Ballabey a perdu de son charme
Ainsi arriva la galère et survinrent les problèmes. L’appel lancé par le Président Senghor, à savoir «avoir l’intelligence et la capacité nécessaires à bien gérer nos propres affaires», n’a pas été respecté. Les premiers quartiers résidentiels de Thiès, occupés cette fois-ci par les cadres sénégalais de la régie, commencent à se dégrader. Les habitants ne se souciaient pas de la réfection. La commune n’y intervenait pas car c’était une propriété privée du Chemin fer. La municipalité non plus ne réagissait pas dans l’assainissement. L’entrée du réseau et la réhabilitation n’étaient pas prises en charge par la commune, et le Chemin de fer ne continue plus à assurer. Conséquence : la voierie et les habitations ont commencé à se détériorer. Pis, la Cité Ballabey a alors commencé à perdre de son charme. Avec les deux privatisations, les repreneurs avaient déclaré n’avoir pas besoin de cette dite cité. Alors les cadres ont fini par s’y installer et c’était la bamboula. Chacun entretenait sa maison comme il le voulait. Résultat : ce quartier huppé, qui faisait la fierté des populations thiessoises, de devenir subitement populaire. Ses maisons aux murs crépis de couleur claire, d’où s’ouvraient de vastes baies, ne tiennent plus. Car elles étaient construites pour le séjour prolongé du métropolitain. Le jardin potager qui leur servait n’est plus fonctionnel et est laissé à lui-même. Aujourd’hui, c’est un vaste espace vide. Aux dernières nouvelles, cet espace avait servi de lieu où l’on gardait des pépinières d’arbres pour un éventuel reboisement. Un projet qui n’a duré que le temps d’une rose. Car d’après M. Sarr, il n’a pas abouti. Le logement des cadres célibataires, devenu entretemps Hôtel du Rail, sert aujourd’hui de campus pour les étudiants de l’Université de Thiès. Ainsi, Ballabey, avec l’Acte 3 de la décentralisation, fait désormais partie de la commune de Thiès-Est. Un «affrètement qui n’est que de nom», selon un habitant de la localité. Dans l’anonymat, ce père de famille a précisé que leur «rattachement à la mairie de Thiès-Est n’est que de nom». Car, explique-t-il, «rien de la mairie ne nous a été alloué. Nos problèmes vont de mal en pire. Nous ne savons plus à quel saint nous vouer pour les résoudre. Des années durant nous sommes confrontés à de véritables problèmes d’eau. En attestent les manifestations qui ont été organisées par les jeunes et les femmes pour dénoncer le manque du liquide précieux au niveau de ce quartier».
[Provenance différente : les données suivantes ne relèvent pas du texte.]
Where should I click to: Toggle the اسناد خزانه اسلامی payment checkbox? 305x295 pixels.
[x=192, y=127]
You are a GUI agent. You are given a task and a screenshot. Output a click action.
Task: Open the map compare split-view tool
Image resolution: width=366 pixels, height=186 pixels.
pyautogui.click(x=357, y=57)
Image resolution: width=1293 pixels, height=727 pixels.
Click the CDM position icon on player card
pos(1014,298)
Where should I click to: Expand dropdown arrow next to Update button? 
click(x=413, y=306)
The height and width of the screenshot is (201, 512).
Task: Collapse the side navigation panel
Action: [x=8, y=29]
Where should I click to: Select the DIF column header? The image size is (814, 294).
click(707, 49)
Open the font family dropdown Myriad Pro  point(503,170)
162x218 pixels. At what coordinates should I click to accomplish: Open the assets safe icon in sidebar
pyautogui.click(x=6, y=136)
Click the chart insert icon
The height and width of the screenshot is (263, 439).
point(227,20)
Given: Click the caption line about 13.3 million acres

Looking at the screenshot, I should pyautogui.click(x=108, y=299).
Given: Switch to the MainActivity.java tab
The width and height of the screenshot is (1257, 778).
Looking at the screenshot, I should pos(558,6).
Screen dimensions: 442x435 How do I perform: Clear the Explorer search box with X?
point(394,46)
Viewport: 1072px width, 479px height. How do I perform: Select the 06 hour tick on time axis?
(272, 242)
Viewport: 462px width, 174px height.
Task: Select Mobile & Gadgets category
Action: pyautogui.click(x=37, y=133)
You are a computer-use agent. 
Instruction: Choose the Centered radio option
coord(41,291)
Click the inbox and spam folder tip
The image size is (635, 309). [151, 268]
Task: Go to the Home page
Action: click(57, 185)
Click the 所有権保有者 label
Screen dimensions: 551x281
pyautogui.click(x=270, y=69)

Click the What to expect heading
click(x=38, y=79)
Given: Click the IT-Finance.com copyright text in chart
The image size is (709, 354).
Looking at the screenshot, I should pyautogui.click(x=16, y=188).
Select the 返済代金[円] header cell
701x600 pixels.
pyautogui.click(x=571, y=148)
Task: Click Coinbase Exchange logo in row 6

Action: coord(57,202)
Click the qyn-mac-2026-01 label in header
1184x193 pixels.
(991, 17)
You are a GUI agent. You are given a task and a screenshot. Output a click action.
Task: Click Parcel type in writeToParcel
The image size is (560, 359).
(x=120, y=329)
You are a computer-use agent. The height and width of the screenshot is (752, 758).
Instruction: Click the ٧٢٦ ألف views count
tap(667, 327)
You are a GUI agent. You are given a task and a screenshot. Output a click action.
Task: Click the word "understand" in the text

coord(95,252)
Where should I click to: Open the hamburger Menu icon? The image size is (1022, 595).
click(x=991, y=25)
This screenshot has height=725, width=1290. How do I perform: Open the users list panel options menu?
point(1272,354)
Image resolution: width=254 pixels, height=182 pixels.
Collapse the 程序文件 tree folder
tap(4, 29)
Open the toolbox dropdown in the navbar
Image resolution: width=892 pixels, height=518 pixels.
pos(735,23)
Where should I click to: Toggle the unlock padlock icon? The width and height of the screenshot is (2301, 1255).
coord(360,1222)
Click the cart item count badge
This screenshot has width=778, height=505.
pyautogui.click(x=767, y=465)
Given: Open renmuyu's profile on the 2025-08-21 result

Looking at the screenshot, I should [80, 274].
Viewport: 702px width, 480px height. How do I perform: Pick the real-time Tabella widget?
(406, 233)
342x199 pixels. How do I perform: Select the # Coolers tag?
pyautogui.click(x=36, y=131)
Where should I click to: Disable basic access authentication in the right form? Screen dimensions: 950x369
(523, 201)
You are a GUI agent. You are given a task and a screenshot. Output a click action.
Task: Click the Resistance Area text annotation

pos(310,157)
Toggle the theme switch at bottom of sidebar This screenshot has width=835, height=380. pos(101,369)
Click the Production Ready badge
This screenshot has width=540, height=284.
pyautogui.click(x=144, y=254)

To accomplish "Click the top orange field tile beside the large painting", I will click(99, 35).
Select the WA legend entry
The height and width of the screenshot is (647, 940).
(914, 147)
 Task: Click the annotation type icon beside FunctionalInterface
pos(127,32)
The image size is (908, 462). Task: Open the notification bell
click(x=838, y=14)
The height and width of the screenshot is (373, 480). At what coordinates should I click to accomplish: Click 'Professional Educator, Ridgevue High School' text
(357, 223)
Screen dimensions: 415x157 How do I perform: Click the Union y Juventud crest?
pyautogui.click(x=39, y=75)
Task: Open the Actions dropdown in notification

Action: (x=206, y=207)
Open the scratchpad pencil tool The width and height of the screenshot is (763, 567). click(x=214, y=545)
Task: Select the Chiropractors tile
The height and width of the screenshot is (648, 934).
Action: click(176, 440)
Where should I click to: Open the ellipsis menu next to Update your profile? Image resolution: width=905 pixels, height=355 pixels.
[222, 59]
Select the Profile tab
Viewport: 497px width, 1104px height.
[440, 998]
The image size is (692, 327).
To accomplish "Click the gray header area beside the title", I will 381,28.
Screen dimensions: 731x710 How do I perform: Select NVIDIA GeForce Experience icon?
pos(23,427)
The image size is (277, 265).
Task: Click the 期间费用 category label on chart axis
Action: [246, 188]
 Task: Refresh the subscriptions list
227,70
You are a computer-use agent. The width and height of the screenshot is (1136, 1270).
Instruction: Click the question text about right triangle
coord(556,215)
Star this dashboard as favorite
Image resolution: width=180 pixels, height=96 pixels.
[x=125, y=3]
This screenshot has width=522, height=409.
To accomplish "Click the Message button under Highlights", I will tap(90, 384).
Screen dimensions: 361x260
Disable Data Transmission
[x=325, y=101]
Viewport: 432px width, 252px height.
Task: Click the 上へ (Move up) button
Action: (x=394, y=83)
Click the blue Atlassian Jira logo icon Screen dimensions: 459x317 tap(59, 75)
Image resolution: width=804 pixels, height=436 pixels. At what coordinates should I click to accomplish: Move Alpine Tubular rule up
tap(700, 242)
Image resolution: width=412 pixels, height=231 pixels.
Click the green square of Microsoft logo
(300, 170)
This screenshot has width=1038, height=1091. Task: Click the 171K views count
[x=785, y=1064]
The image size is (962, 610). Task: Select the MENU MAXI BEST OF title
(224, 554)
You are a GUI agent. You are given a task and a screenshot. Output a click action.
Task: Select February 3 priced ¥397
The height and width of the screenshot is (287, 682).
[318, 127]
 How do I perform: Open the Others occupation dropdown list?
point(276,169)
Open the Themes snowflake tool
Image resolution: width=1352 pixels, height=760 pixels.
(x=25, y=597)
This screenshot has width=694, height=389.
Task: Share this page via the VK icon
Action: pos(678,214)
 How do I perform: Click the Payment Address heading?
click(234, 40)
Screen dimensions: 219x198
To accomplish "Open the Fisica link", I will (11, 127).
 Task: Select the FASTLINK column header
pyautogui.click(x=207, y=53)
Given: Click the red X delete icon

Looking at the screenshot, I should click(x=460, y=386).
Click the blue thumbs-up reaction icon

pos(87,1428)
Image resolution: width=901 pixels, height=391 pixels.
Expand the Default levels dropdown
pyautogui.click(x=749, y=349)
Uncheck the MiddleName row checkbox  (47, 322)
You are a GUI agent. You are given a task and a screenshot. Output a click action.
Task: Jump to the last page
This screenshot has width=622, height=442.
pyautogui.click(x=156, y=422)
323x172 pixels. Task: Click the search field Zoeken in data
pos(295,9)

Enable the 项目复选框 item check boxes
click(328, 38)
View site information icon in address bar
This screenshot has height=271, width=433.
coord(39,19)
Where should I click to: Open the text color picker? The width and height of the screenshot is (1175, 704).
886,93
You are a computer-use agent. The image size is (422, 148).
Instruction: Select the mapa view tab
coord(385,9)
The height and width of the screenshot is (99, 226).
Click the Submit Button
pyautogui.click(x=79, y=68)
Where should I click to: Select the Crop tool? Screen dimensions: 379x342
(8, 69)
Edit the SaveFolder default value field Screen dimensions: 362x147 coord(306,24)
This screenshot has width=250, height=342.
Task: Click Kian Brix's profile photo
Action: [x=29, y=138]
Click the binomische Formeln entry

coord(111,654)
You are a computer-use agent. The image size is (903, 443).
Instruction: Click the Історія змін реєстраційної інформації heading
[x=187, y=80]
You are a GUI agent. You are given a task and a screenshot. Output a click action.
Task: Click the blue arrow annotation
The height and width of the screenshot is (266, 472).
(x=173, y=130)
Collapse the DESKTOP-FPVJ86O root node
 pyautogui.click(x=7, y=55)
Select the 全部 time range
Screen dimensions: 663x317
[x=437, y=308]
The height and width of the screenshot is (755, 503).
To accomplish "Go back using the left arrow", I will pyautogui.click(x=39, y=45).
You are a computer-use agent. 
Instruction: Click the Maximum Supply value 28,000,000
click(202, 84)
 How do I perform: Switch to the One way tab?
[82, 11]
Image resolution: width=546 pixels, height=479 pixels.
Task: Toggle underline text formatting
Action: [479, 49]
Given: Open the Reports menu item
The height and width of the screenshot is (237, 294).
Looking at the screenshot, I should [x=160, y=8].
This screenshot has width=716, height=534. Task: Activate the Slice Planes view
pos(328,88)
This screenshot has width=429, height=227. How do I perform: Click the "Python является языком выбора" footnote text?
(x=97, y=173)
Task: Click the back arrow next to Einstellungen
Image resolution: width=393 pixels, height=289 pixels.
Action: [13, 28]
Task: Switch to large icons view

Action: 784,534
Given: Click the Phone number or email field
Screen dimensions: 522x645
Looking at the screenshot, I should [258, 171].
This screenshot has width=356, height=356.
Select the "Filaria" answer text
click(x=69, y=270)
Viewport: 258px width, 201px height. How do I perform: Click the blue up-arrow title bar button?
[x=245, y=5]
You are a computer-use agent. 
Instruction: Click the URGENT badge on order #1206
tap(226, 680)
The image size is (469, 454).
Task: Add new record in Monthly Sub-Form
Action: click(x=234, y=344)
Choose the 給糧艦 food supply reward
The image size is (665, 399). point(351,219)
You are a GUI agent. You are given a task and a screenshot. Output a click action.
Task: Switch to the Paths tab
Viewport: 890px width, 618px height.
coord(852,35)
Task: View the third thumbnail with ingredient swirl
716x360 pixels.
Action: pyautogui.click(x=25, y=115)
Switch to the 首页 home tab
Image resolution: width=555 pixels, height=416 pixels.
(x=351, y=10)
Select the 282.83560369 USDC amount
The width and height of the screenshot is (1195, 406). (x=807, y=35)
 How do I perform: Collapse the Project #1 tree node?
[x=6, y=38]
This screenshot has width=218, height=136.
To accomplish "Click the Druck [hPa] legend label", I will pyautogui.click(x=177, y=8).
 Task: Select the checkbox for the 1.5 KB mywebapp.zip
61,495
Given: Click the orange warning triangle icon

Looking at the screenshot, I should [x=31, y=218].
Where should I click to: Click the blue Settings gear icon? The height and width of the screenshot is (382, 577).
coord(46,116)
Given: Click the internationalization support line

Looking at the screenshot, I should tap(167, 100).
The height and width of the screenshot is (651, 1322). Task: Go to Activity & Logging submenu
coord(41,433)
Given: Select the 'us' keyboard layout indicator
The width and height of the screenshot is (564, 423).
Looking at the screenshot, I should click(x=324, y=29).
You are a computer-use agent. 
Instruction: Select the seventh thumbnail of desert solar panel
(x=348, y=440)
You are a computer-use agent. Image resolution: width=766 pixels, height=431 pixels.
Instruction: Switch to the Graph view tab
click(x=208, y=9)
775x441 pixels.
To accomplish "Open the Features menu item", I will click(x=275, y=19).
Les populations passent de l’abondance au manque d’eau
Les périodes fastes où l’eau coulait en abondance et gratuitement du forage construit par la société du Chemin de fer, devenue Transrail puis Dakar-Bamako Ferroviaire, appartiennent désormais à un passé totalement révolu. Les populations de la Cité Ballabey ont longtemps broyé du noir, assoiffées qu’elles étaient. Et pour cause, la longue panne du forage qui alimentait la zone gratuitement en eau potable, aujourd’hui réhabilité, avait fini d’installer tout le quartier dans une récurrente pénurie du liquide précieux pendant près d’un an. Les jeunes et les femmes du quartier, ne pouvant plus supporter la situation, sont plusieurs fois sortis pour exprimer leur colère et exiger la construction d’un nouveau forage. Ce, même si, depuis la panne du forage, la Société nationale des eaux du Sénégal (Sones) dépêchait chaque jour une équipe sur les lieux pour approvisionner les populations en eau potable. Et Yaye Fatou Diouf, présidente de l’Association des femmes de Ballabey, de se rappeler : «Plus rien n’allait à la Cité Ballebey. Nous avions soif, tous nos enfants étaient finalement tombés malades à force de porter les seaux et les bassines sur la tête. Nous n’en pouvions plus.» Ainsi longtemps, très longtemps, l’eau avait cessé de couler des robinets à Ballabey.

Ballabey sans ses «caïlcédrats», c’est rien
Outre ce manque d’eau devenu aujourd’hui un souvenir, un autre problème hante le sommeil des habitants de Ballabey. Ils assistent impuissants à l’élagage des grands arbres (caïlcédrats) qui font partie du décor de la cité. En effet, d’après les jeunes du quartier, les arbres sont en train d’être abattus par des promoteurs qui sont soutenus par certaines autorités du quartier. «Nous n’accepterons pas que des individus viennent abattre nos arbres. C’est la seule verdure dont nous disposons», a asséné, amer, le représentant des jeunes du quartier.